Personal Touches to Our Wedding

September 2nd, 2010 by admin No comments »

Personal Touches to Our Wedding photoA perfect marriage is not only beautiful, it is personal. It is in the details have elected that you and your fiancee Affairs. Here are some easy ways to affect your own subtle, unique to the ceremony and reception are to add:
•Write your own wedding vows. It doesn’t have to read like poetry; the important thing is that it comes from your own heart. Print it out on an index card and keep it handy during the ceremony.
•Compile a CD with songs that symbolize your relationship or how it evolved. Play this during your reception or even burn a copy and distribute as souvenirs. Insert a small piece of paper explaining why you chose those songs.
•Instead of tossing your bouquet, present it to your mother (or a dear friend or mentor) during your reception. You can also have an additional bouquet made for your groom to present his mother at the same time.
•Guests often have free time on their hands during their reception. In the center of the table, place several pens and small pieces of paper in a pretty basket. Ask them to write their wishes, prayers, or advice for you and your fiancé. Compile in a scrapbook.
•Most wedding reception programs revolve around the couple: friends give speeches. Do something for the guests. Make a video of you and your fiancé talking about the people who’ve taught you what true love means. Mention friends who’ve demonstrated real loyalty, or family members who made great sacrifices for you. Intersperse your video with their photos. This is your chance to say thank you to all of them.
•If you have a close friend or family member who passed away, make him or her part of the occasion by inserting a small photo in your bouquet, or lighting a tribute candle at the church ceremony.
•If you have ethnic roots, incorporate a marriage ritual from your culture into your ceremony or perform it during your reception.
•Wear an heirloom. For example, you can use your grandmother’s veil, or wear a locket that belongs to your mother. This is an excellent way of creating a sense of continuity between generations, celebrating your own family even as you go on to begin your own.
•Prepare an audio-video presentation that will be played during the last dance of the bride with the father. This can be just a simple montage of childhood photos. A guaranteed tear-jerker!
•If you have kids, help them feel like they’re part of the new family by asking them to stand next to you as you say your vows.
•Add little elements that say something about your relationship as a couple. For example, if you’re giving away picture frames, insert a poem that you wrote or a copy of your wedding vows. If you met at a beach (and would rather not have a beach-themed wedding) incorporate shells into your table centerpiece.
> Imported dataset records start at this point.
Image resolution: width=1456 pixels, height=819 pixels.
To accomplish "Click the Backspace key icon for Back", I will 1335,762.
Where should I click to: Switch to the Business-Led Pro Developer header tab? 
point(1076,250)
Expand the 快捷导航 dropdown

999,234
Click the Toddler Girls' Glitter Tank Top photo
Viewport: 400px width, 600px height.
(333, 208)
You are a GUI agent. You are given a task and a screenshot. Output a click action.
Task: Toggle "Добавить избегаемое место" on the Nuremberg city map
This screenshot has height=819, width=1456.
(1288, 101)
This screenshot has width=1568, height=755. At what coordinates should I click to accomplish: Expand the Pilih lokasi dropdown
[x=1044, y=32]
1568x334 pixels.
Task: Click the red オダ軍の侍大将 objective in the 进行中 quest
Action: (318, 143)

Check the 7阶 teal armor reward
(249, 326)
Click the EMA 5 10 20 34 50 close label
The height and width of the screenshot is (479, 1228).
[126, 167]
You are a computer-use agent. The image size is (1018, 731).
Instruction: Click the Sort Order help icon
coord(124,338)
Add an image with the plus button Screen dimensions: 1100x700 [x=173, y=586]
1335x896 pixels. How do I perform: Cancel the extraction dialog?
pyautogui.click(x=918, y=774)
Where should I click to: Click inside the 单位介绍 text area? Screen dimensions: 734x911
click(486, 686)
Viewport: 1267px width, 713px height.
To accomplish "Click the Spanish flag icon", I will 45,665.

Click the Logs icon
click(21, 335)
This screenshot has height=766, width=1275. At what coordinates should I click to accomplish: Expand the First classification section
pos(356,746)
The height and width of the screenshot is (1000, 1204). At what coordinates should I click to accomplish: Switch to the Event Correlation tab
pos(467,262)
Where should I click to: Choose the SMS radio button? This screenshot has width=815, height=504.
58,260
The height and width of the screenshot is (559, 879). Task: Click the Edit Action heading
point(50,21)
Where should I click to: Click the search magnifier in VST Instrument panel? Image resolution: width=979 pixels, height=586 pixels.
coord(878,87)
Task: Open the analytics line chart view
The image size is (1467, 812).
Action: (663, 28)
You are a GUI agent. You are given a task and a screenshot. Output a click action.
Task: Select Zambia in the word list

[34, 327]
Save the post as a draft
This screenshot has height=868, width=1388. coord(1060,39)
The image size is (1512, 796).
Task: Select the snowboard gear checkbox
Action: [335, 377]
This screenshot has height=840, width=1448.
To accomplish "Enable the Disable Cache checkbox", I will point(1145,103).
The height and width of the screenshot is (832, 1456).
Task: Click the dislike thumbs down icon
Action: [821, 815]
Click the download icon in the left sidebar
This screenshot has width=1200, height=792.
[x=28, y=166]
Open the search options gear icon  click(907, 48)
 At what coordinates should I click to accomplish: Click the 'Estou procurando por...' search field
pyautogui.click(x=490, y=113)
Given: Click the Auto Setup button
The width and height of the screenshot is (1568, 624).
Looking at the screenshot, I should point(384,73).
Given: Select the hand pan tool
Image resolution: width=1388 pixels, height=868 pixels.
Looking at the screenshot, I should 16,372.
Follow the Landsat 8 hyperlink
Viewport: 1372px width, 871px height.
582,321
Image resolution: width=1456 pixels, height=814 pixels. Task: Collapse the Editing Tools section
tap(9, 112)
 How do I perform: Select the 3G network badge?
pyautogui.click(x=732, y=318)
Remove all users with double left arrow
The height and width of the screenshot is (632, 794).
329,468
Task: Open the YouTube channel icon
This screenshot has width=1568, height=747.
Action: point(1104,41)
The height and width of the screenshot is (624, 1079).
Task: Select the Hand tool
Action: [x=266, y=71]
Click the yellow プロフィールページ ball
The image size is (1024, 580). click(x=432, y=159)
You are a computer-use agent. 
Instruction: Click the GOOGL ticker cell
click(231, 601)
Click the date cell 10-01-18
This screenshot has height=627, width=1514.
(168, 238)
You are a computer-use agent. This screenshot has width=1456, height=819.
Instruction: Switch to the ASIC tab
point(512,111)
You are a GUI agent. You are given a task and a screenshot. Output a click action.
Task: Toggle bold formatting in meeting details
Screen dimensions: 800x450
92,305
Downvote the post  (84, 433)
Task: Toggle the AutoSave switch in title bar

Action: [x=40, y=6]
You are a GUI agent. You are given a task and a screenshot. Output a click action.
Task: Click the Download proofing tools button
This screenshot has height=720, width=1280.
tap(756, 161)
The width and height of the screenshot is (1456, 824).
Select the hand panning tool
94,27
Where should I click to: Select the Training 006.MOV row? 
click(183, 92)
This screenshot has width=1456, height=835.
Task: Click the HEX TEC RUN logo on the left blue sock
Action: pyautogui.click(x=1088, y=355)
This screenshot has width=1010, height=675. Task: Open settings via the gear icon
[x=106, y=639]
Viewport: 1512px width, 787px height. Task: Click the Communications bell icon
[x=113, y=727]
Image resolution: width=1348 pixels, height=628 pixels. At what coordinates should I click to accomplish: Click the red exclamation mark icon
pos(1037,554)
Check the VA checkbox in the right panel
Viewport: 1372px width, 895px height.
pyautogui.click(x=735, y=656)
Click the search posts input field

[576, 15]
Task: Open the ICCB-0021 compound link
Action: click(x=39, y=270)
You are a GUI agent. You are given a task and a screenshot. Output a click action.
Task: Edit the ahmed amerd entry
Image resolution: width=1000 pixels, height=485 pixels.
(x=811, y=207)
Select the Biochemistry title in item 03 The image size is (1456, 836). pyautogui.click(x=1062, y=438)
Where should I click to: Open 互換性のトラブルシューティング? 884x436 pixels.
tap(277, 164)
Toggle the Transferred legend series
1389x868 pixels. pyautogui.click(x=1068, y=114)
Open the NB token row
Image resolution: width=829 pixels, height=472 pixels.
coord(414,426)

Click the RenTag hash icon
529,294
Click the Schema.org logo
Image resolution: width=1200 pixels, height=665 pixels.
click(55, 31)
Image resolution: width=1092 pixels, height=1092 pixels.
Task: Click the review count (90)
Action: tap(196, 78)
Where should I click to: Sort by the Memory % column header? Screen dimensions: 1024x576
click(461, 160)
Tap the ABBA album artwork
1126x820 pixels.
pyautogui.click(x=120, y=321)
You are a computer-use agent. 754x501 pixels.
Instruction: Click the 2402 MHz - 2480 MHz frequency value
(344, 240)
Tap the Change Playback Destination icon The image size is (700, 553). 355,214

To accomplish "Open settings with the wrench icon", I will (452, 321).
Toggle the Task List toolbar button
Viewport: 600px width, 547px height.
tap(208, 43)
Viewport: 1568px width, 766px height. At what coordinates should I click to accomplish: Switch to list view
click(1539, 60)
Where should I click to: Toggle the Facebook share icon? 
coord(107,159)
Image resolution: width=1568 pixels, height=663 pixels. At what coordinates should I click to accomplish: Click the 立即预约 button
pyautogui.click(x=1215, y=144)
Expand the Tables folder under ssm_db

Choosing Gifts : for Mother

August 31st, 2010 by admin No comments »

Choosing Gifts : for Mother photoChoosing gifts for your mother is not an easy task to do. When we decide to buy a present, we can not be 100 percent sure that she will really appreciate it or not. How will you know what she’ll appreciate? You are either a single mother yourself, you asked one what she could really use, or you read this article. A little bit of knowledge in this area goes a long way.

What you SHOULD NOT do:
Do not buy expensive things for her because you think she may like them. You may think it will be greatly appreciated because she likely wouldn’t or couldn’t afford to buy it for herself. This idea is wrong That’s usually not that case. She’ll be very gracious to your face and probably genuinely appreciate the thought. But she may be thinking “couldn’t she have just given me the money so I could get my brakes fixed” or “yeesch, I could pay my electric bill with the money she spent on this!” What many single mothers need is relief. They need a small slice of life taken off their shoulders. They need someone to take their children for three hours so they can have an uninterrupted bath or a nap.

What you SHOULD do:
What would bring a single mother great joy is to have you contact any of the utility companies and pay a month’s bill. She’d love car wash coupons because that may be something frivolous to her, but who doesn’t appreciate a nice clean car. “Let’s see, do I get eggs and milk, or do I drive my car through the car wash?” Or just show up someday with a hose and a bucket and wash it for her – inside and out. Make up babysitting coupons or better yet, just insist on picking up the kids Friday night to take them to a dinner and a movie. Give Mom some space.

What you have to do is finding a common theme in your mother. They don’t necessarily need help and wouldn’t ask for it, but if they received help, it would mean the WORLD to her. Instead of thinking of things that are special and pretty for her, consider what would make her life easier. This isn’t like the old adage you don’t buy your wife a frying pan for her birthday. With single parents, moms in particular, you need to keep in mind relief. How can you give this woman a small nugget of relief to make her life easier?